Section 2.Health care provider task force special revenue account. (1) There is a health care provider task force special revenue account to the credit of the department of labor and industry.

(2) The account consists of grants, gifts, and donations from public and private sources that are made to the department of labor and industry for the purpose of supporting the health care provider task force provided for in [section 1].

(3) Money in the account must be used by the department of labor and industry to support the activities carried out by the health care provider task force.

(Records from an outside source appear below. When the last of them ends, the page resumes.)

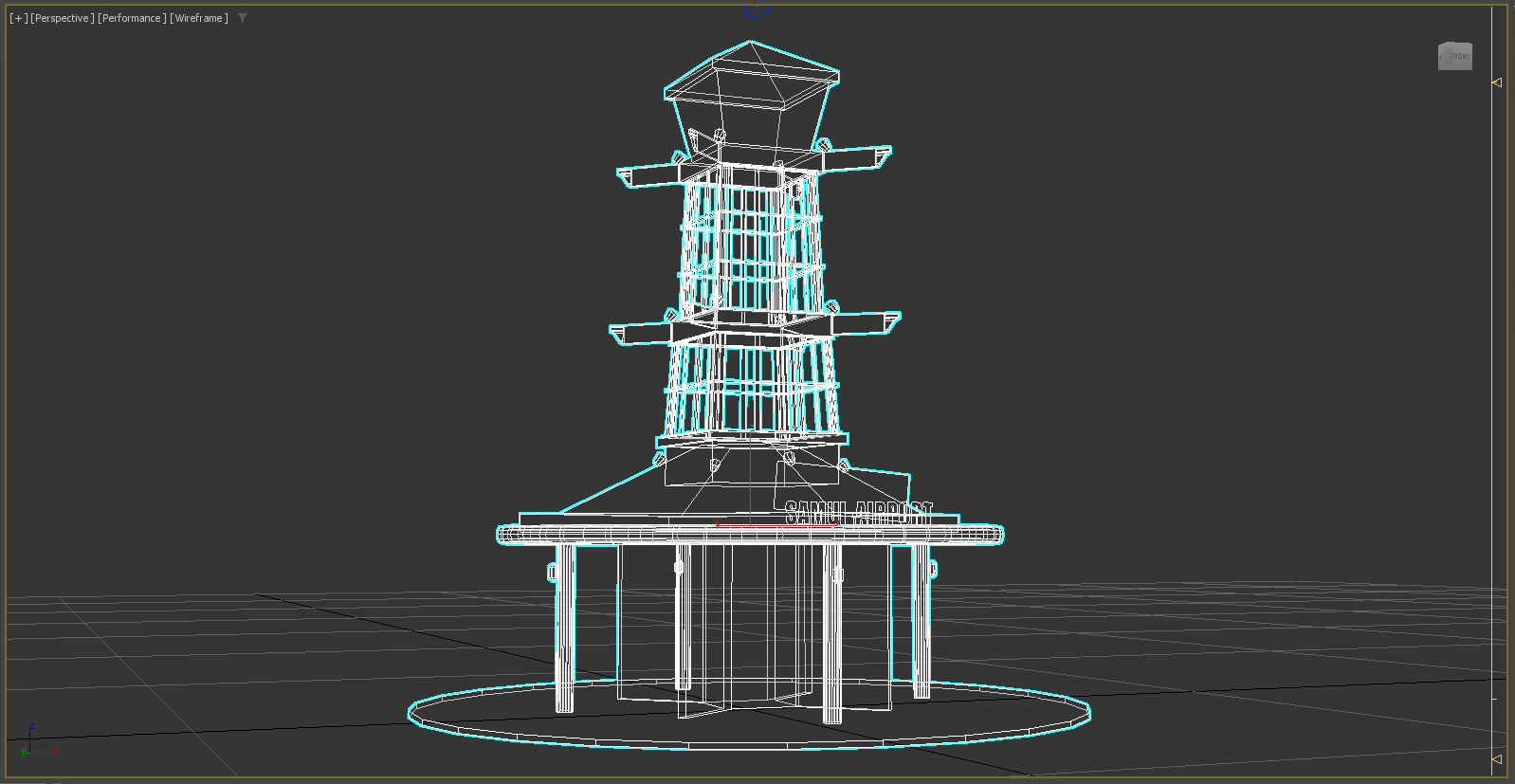1515x784 pixels.
Task: Open the Perspective point-of-view menu
Action: (63, 18)
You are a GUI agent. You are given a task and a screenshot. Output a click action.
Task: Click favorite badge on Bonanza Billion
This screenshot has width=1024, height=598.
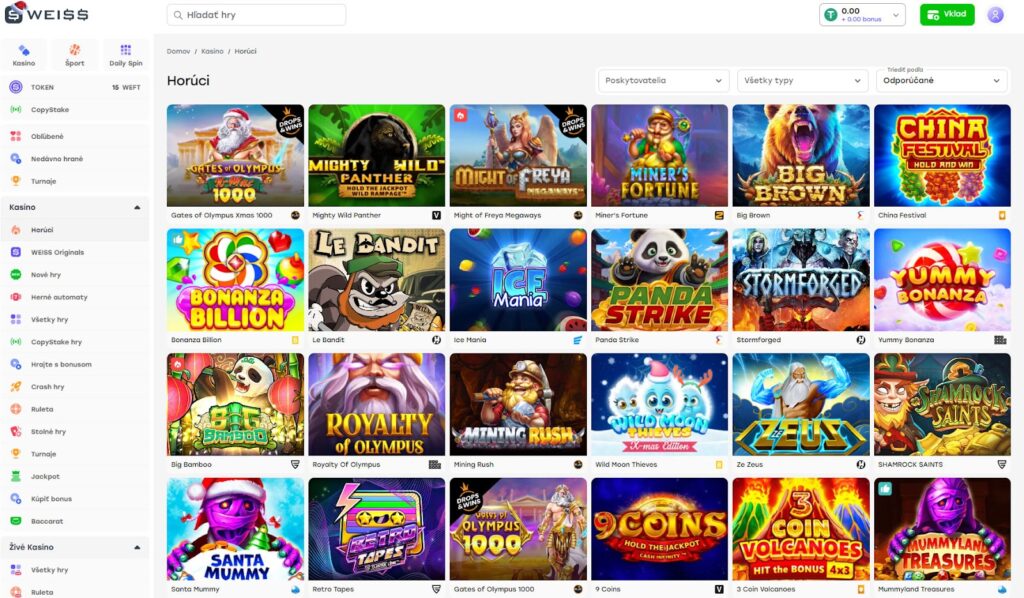(x=179, y=239)
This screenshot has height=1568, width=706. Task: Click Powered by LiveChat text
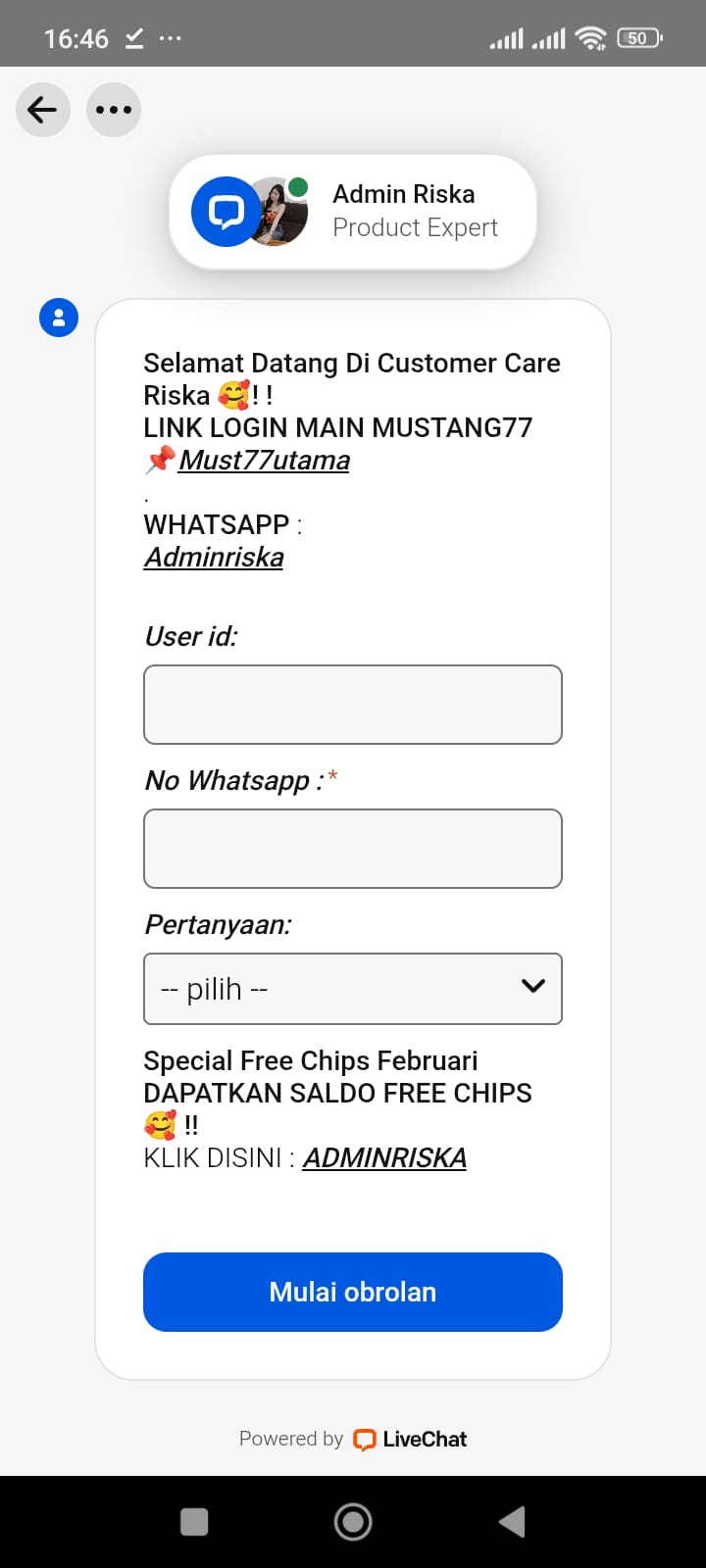pyautogui.click(x=290, y=1439)
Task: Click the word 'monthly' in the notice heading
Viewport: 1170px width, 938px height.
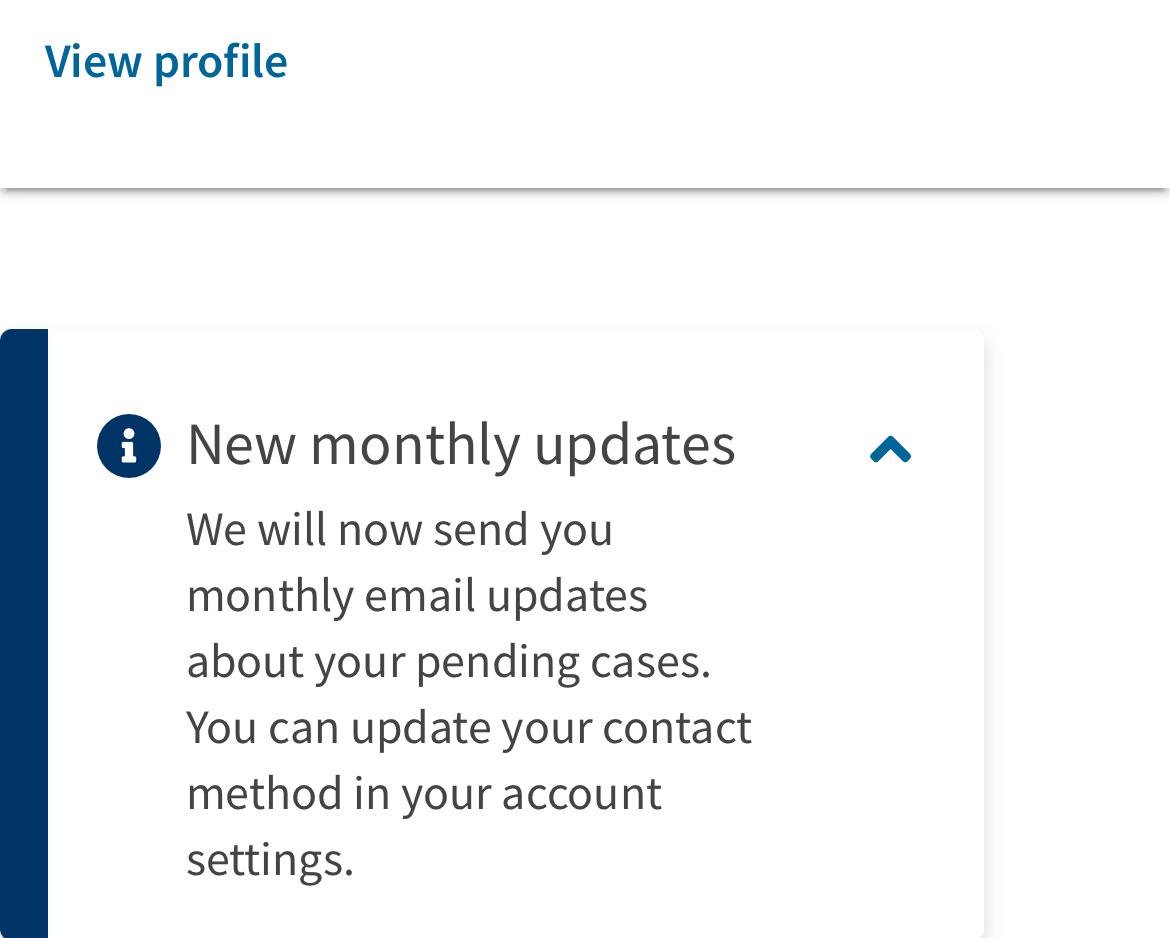Action: (415, 446)
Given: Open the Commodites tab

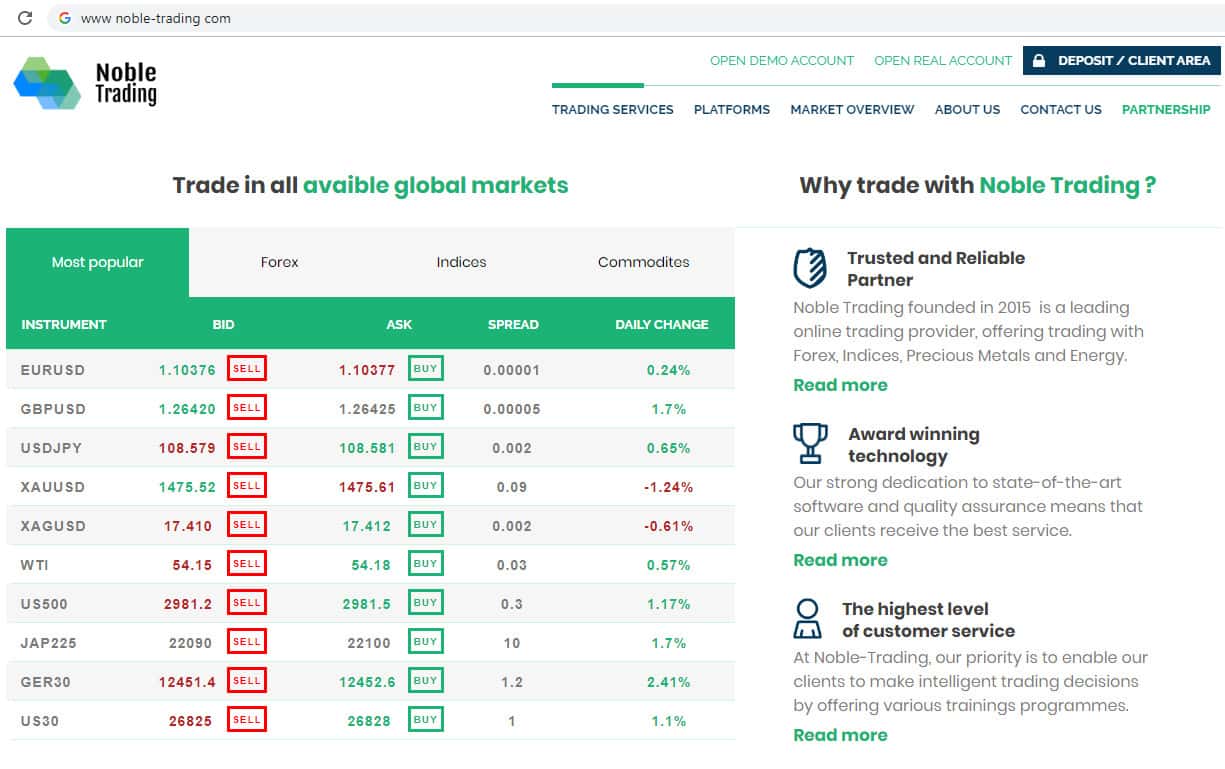Looking at the screenshot, I should 643,262.
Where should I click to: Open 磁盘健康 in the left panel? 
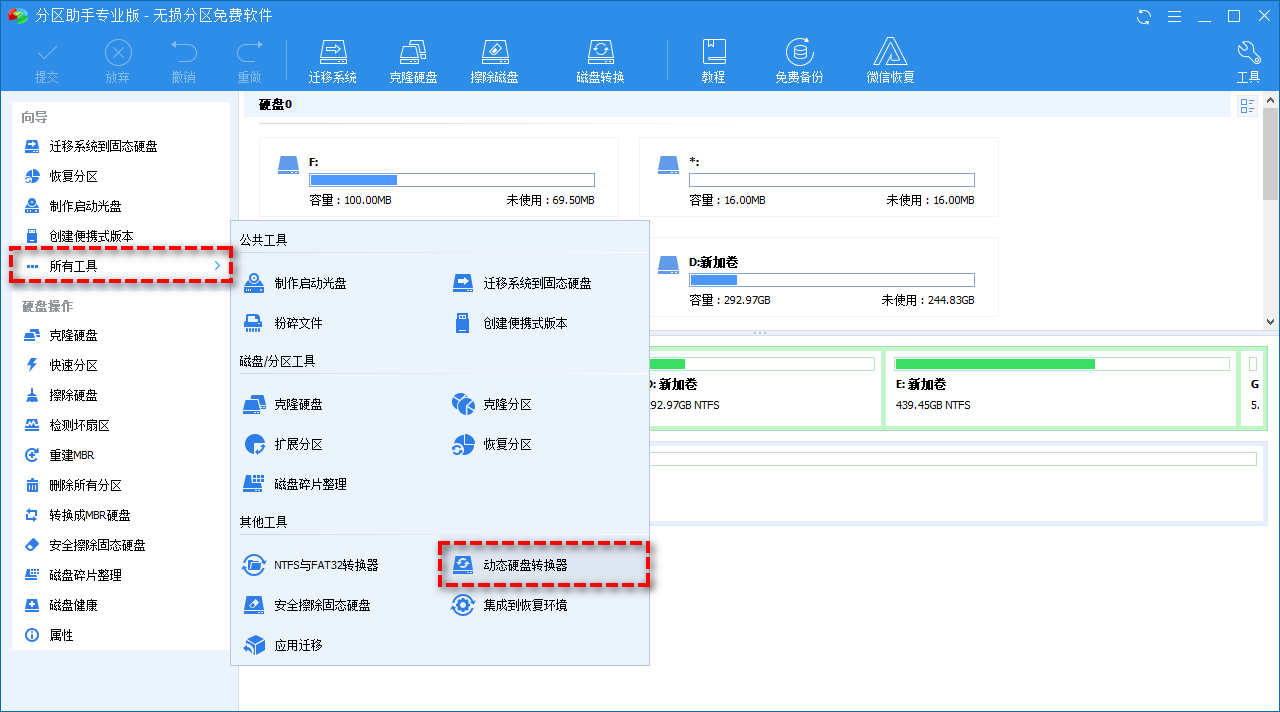(74, 605)
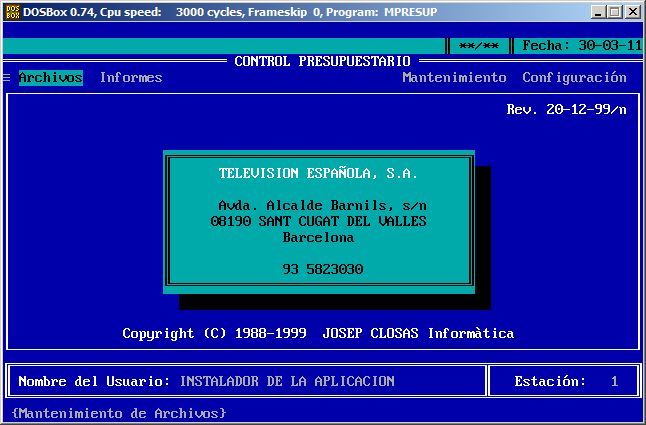Image resolution: width=646 pixels, height=425 pixels.
Task: Maximize the DOSBox window
Action: (614, 12)
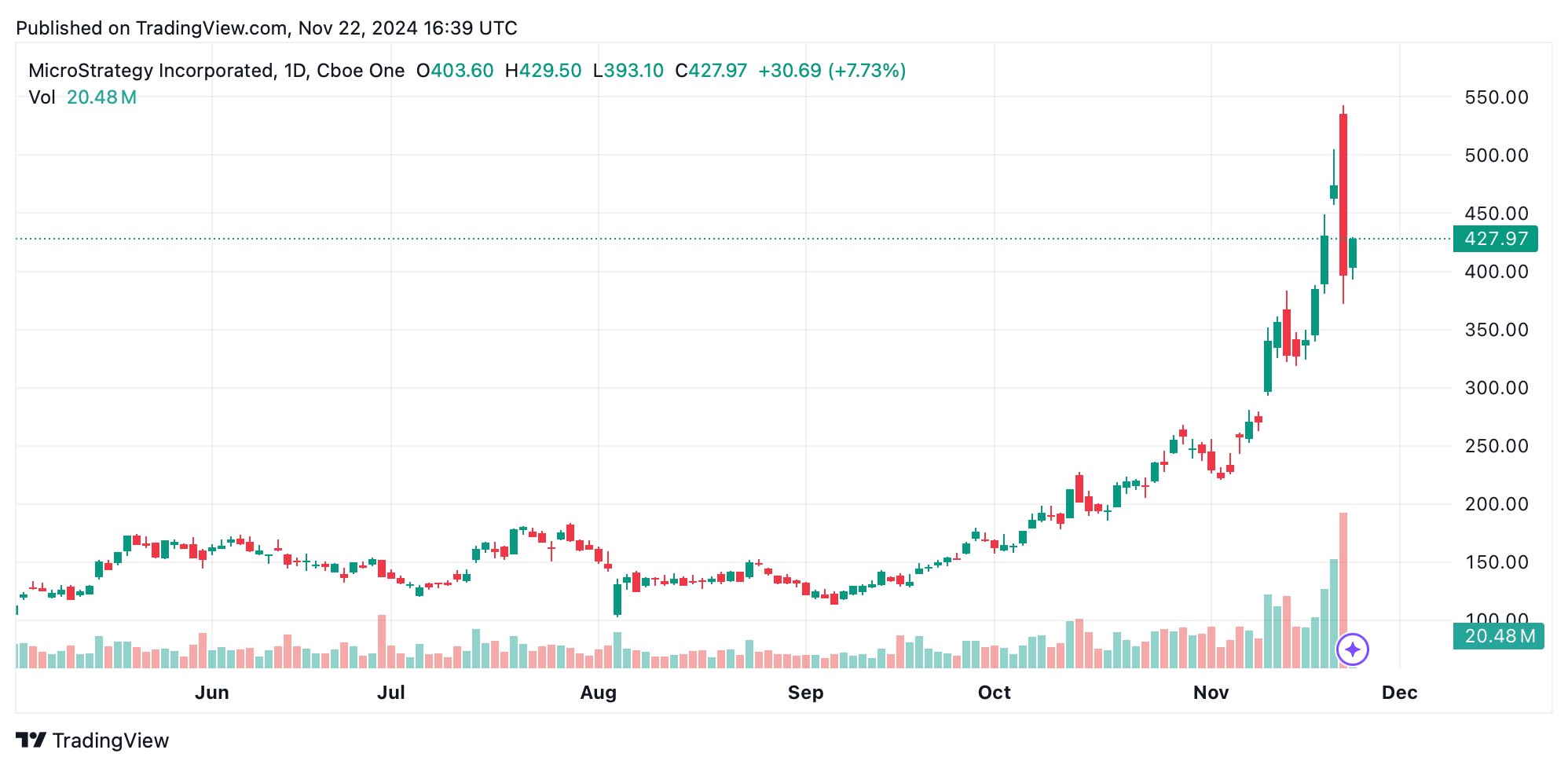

(4) Money in the account that is unencumbered and unexpended at the end of the biennium must be transferred to the department of labor and industry. The department shall use the reverted money to provide administrative services to the health care provider task force.

 

Section 3.Effective date. [This act] is effective on passage and approval.

 

Section 4.Termination.  [Sections 1 and 2] terminate September 30, 2022.